Hace 3 años ya que dejé atrás el país y perdí todo lo que tenía en la vida. La mujer que amaba, la ilusión de una familia, el sitio donde vivía, mis amigos, la vida de barrio, el trabajo y la idea de un futuro juntos. Y como mi personaje favorito de los Simpson lo cambié todo tan solo por la ilusión de un poco más, para poder ofrecerle todo a ella. Porque nunca creí que yo fuera suficiente, y por eso me esforcé en venir, porque sinceramente creí que iba a venir conmigo. Y de pronto yo si era suficiente, pero ya qué. Todos los días me despierto en la mañana pensando que no debería estar aquí, y recuerdo esa escena de Sandman donde le pregunta al diablo qué poder tendría el infierno sobre aquellos que allí penan si no pudieran soñar con el paraíso.

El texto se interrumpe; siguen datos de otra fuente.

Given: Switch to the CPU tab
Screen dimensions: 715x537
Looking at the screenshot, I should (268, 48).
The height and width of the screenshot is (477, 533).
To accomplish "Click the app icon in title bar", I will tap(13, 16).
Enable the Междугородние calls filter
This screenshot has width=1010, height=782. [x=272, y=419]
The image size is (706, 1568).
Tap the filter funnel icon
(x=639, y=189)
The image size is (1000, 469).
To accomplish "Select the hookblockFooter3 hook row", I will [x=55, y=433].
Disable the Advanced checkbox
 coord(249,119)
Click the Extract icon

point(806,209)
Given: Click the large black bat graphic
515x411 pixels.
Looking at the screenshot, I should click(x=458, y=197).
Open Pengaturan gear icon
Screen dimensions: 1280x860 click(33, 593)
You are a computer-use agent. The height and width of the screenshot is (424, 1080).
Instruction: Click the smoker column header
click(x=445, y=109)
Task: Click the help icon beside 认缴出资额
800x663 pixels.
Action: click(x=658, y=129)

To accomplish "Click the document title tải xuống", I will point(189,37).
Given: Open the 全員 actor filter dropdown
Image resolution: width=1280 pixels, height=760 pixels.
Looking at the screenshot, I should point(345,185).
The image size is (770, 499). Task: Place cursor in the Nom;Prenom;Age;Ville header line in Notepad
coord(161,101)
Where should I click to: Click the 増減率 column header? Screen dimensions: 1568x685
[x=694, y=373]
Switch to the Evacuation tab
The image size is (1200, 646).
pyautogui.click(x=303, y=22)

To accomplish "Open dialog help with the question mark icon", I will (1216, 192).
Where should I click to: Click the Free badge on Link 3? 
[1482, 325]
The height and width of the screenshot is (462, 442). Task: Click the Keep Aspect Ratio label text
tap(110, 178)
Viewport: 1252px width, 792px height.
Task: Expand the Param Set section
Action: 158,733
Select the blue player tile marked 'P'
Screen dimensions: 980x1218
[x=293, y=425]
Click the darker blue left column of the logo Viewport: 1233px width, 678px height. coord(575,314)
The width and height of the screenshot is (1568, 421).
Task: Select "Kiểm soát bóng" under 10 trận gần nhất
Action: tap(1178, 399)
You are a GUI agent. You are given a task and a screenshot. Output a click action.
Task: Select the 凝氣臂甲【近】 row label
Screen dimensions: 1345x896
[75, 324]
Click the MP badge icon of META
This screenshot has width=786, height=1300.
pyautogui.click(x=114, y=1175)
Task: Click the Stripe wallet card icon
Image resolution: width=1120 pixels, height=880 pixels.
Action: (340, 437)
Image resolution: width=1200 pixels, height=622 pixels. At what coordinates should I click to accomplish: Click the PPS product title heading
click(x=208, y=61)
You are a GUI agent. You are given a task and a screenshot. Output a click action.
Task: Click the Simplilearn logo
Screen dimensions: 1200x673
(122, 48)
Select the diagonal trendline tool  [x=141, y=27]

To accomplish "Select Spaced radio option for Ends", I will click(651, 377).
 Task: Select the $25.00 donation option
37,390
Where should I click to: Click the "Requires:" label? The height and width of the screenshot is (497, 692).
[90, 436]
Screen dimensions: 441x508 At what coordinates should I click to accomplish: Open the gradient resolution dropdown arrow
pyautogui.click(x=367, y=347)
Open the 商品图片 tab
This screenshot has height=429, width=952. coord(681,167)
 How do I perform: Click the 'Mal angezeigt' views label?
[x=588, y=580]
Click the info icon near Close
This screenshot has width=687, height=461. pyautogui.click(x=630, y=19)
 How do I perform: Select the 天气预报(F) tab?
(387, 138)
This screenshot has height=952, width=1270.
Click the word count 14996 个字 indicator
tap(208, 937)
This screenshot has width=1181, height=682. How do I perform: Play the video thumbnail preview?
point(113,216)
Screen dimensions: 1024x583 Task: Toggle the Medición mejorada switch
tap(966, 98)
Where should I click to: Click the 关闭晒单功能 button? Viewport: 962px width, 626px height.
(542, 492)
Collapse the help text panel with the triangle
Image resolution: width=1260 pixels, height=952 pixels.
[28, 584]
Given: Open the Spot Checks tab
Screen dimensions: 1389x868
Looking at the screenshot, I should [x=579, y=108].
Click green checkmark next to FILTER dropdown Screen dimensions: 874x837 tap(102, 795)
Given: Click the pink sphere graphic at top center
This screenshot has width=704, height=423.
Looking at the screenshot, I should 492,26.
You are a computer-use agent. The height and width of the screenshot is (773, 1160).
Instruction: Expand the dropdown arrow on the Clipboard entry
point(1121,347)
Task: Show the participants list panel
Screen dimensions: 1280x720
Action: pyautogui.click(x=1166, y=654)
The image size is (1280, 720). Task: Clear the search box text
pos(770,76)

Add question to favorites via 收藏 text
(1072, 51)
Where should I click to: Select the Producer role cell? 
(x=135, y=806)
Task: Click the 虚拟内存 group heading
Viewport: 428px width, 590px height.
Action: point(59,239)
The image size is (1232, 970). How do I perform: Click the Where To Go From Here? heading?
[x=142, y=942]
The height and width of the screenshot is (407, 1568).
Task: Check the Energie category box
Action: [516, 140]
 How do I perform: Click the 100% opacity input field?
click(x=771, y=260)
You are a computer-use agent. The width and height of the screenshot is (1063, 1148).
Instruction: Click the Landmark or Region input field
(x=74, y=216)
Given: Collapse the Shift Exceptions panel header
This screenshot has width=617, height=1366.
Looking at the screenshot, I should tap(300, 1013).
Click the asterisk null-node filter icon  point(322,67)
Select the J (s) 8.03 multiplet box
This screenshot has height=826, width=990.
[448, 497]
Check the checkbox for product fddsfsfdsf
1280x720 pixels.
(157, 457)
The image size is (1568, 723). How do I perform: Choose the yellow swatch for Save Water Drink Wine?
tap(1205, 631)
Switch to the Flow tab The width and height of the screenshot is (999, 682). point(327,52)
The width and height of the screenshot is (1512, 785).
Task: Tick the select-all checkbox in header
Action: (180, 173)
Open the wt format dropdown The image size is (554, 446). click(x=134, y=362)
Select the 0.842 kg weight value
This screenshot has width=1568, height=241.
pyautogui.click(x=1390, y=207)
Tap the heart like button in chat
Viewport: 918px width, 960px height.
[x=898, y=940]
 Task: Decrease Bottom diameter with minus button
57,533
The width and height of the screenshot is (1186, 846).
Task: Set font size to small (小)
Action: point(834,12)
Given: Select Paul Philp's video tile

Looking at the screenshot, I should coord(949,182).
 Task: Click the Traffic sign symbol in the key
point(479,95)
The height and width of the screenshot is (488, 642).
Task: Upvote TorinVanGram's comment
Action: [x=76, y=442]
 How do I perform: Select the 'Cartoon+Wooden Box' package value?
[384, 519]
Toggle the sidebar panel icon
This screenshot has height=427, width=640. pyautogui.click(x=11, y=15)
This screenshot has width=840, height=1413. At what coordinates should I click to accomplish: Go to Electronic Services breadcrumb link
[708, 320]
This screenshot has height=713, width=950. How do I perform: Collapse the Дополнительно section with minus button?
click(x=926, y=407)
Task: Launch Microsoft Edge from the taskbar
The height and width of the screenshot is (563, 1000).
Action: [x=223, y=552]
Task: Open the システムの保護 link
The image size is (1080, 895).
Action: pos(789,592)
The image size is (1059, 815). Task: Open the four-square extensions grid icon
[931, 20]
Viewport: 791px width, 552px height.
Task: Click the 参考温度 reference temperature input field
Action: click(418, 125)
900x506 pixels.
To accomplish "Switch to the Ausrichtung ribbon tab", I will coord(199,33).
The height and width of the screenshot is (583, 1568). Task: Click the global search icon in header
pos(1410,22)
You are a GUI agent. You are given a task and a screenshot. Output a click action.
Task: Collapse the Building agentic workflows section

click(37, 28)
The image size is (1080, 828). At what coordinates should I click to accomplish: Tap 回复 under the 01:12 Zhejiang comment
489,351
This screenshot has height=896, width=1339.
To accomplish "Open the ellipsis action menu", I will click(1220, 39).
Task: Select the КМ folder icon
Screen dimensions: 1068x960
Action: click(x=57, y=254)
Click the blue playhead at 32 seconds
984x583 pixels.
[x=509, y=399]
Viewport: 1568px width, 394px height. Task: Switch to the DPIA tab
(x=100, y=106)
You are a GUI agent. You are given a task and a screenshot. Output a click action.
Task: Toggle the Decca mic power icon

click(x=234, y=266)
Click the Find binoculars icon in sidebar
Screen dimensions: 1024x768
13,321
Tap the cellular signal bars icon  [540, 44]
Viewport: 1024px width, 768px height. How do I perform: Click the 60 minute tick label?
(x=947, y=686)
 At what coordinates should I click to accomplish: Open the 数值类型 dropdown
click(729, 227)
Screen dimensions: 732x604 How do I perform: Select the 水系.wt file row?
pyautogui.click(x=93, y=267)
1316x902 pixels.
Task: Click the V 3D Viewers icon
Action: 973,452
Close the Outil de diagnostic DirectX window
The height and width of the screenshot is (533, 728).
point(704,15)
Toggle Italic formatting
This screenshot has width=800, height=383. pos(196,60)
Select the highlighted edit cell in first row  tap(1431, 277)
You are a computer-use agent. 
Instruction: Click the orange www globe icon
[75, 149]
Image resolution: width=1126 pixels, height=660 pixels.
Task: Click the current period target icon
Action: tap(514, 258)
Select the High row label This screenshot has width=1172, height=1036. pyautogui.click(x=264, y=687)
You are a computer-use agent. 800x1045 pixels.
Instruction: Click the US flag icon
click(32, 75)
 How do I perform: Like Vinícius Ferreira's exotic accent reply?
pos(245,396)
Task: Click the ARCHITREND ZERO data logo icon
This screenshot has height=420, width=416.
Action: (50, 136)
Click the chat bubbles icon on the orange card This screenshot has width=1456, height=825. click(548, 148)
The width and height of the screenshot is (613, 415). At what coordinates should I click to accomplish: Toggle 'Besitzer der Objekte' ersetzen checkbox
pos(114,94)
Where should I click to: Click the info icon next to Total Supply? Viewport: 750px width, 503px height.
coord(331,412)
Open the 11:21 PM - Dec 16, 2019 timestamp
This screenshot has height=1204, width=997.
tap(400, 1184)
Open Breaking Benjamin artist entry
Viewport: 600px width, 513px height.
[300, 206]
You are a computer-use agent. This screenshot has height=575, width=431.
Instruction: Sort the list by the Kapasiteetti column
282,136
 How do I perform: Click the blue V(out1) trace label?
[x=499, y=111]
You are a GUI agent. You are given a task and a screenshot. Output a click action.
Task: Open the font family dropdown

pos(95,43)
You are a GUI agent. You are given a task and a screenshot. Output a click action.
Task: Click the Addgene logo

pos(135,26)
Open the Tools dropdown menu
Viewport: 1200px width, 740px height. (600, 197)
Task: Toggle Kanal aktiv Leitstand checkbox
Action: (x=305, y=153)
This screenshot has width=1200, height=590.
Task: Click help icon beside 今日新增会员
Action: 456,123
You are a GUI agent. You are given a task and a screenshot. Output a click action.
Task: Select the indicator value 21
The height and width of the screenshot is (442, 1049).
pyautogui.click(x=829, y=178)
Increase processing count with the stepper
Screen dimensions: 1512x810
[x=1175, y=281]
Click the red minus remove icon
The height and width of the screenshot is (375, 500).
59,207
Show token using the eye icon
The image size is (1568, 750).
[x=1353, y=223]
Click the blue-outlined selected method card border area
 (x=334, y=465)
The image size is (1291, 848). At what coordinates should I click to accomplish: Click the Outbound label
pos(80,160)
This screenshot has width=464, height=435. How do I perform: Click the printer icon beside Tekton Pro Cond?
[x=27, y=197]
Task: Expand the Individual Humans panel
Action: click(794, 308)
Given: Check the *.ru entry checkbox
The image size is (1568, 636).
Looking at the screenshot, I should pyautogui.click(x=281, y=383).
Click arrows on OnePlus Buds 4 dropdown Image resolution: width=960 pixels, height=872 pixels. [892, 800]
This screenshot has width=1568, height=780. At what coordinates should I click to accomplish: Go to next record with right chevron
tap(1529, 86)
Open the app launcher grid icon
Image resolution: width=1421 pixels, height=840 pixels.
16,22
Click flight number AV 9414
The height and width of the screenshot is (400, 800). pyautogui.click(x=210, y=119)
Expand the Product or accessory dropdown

Porque el infierno es repetición, es tener que vivir aquí soñando con estar allá, anhelando la compañía de alguien que ya no quiere saber nada de mi.
Trato de no leer noticias buscando en sus titulares la razón que anuncia ese apocalipsis que justifique mi decisión de quedarme, pero al final siempre termino haciéndolo y esa razón no aparece. Me duele saber que hay un festivo porque sé que estará de viaje, haciendo con otro todo lo que yo quería hacer con ella. Porque también sé que hace por él todo lo que yo hice por ella. Pero no queda más ya, sino esperar que al no detenerme las cosas se arreglen solas, que un día deje de doler, que haber dejado que me robaran mi vida ya no importe porque no hay sentimientos definitivos y todo muere, de eso se encarga el tiempo. He hecho lo que he podido para enmendar mis errores y ayudar a quienes lastimé, y en mis sueños he visto que algo está cambiando. Tal vez estoy empezando a perdonarme, tal vez empiezo a ser coherente como los carpinteros gringos, porque aquí he aprendido a serlo. Mientras tanto solo queda cerrar los ojos un momento y decirme a mi mismo que si, que todo se fue a la mierda pero que aún así te esperaré.